Je tente péniblement de m’extraire du tas de chaises alors qu’Ambre m’explique enfin la raison de sa violence envers moi.

-Il essayait de te violer ! » S’écrie-t-elle encore.

Iris se place bien devant elle et tente de lui expliquer la situation aussi calmement que possible.

-Non non ! Pas du tout ! Ambre ! C’était… J’étais d’accord ! Tu comprends ? »

Un long silence s’installe pendant lequel je n’ose plus vraiment bouger de peur qu’Ambre ne se remette à m’attaquer.

-Ok. » Entends-je soudain la voix de Valentin briser le silence d’une voix sombre.

Puis j’entends ses pas rapides alors qu’il sort de la pièce.

-Valentin ! Attends ! » S’exclame alors Iris.

Et elle me quitte bien vite, me laissant seul, face à face avec mon pachyderme.

La porte claque et je me mets à espérer que l’éveillée en face de moi a bien compris que je n’étais pas en train de commettre un crime.

Voyant qu’elle ne tente rien de plus, je me dégage tant bien que mal, me tenant les côtes alors qu’une douleur puissante me saisit à chaque inspiration, me faisant presque oublier ma frustration.

J’ai bien dit presque.

-Putain… Ambre. » Je me mets à gémir. « Tu sais depuis combien de temps j’ai pas eu l’occasion de niquer ? »

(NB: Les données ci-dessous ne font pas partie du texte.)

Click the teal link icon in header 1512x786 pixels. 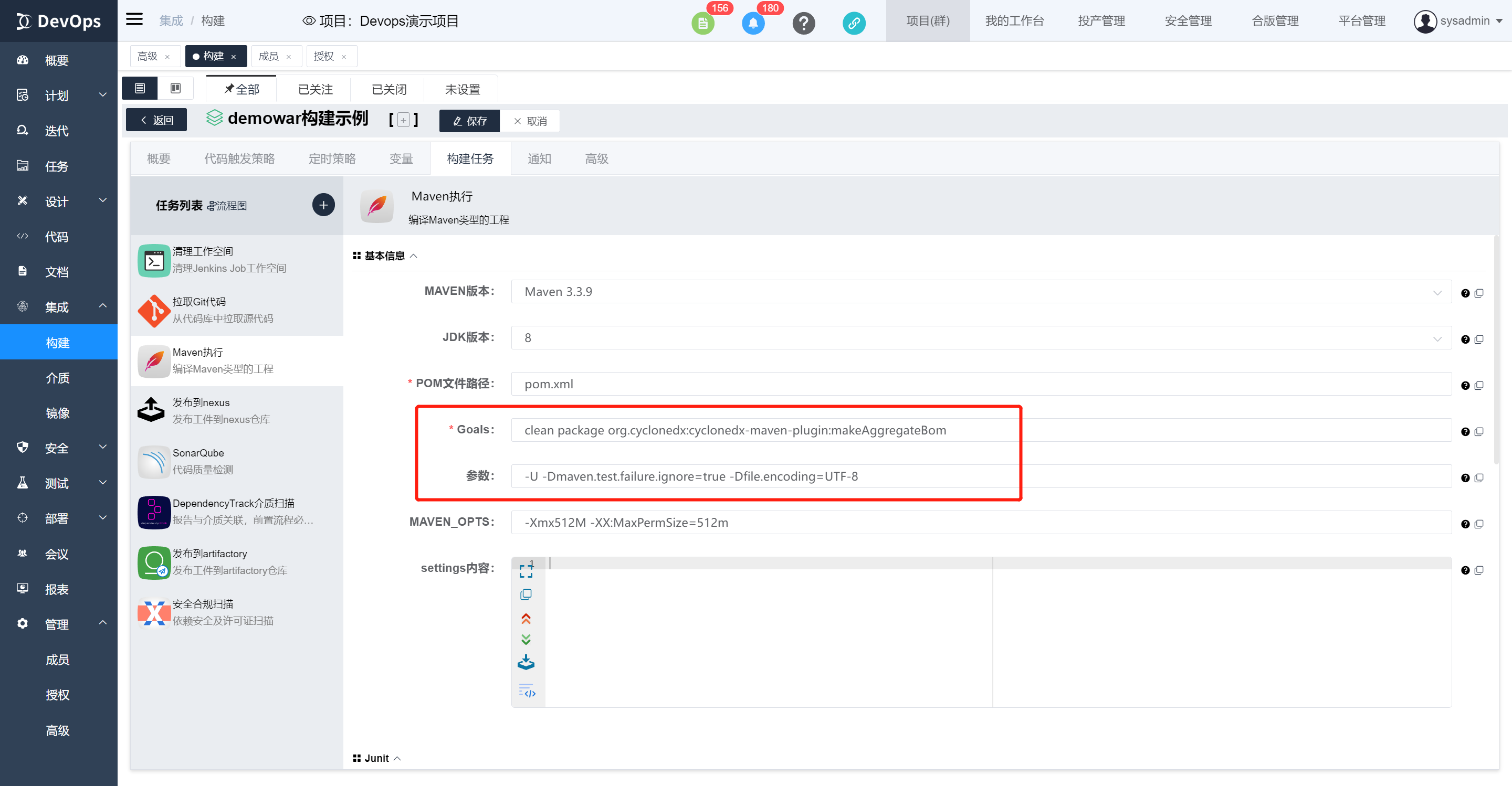(x=854, y=23)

Elle hausse simplement les sourcils, pas vraiment touchée par ma pathétique situation.

-La prochaine fois, débrouille-toi pour le faire quand je ne suis pas dans les parages. » Me dit-elle en s’autorisant même un léger sourire. « Considère que c’est pour toutes les fois où je t’ai loupé. »

Je grimace.

Sérieusement ?!

Je l’ai juste un peu emmerdé c’est tout ! Je l’ai pas rendue handicapé moi !

Je parviens enfin à me relever et grogne de douleur.

-Merde… ». Je lâche en frôlant mes côtes du côté gauche. « C’est sûr ! Tu m’en as cassé putain ! »

Ce qui ne semble pas le moins du monde l’affecter.

Elle lève les yeux au ciel.

-Tu es un homme fort Mathias, tu t’en remettras. » Me dit-elle d’un ton toujours aussi neutre. « Et je te donne l’autorisation de te téléporter. Je n’ai pas la place pour un handicapé dans la voiture. »

Je me retiens de l’insulter avec tout le vocabulaire dont je dispose, me restreignant à une phrase que je marmonne dans ma barbe.

-Saloperie de féministe. »

Et je me téléporte.

Je regarde tout autour de moi, surpris et me rends compte que j’ai atterri bien loin du lieu que je voulais, rejoignant l’église dans laquelle j’avais transporté les enfants d’Ambre il y a plusieurs mois de ça.

Mais qu’est-ce qui m’arrive bordel ?

Je tente de me calmer malgré ma souffrance et me concentre à nouveau un peu plus sérieusement.

Cette fois j’atterris juste devant la porte de notre maison en travaux et je râle alors que j’ai encore raté ma téléportation, ce qui m’oblige à devoir marcher normalement jusqu’à ma chambre pour éviter de me planter une troisième fois.

Alors que je fais mes premiers pas avec difficulté, je me rends compte qu’il fait bien froid malgré mes vêtements.

En fait, j’ai la vague impression de me retrouver le cul à l’air.

Je passe la main sur l’arrière de mon pantalon.

Pour sentir la peau de mes fesses à la place du tissu.

Et je constate rapidement que seul l’avant de mon jean est intact tandis que l’arrière a littéralement disparu au moment du transport, le tout ne tenant que grâce à ma ceinture.

-Fait chier ! Merde ! » Je lâche, franchement en colère cette fois.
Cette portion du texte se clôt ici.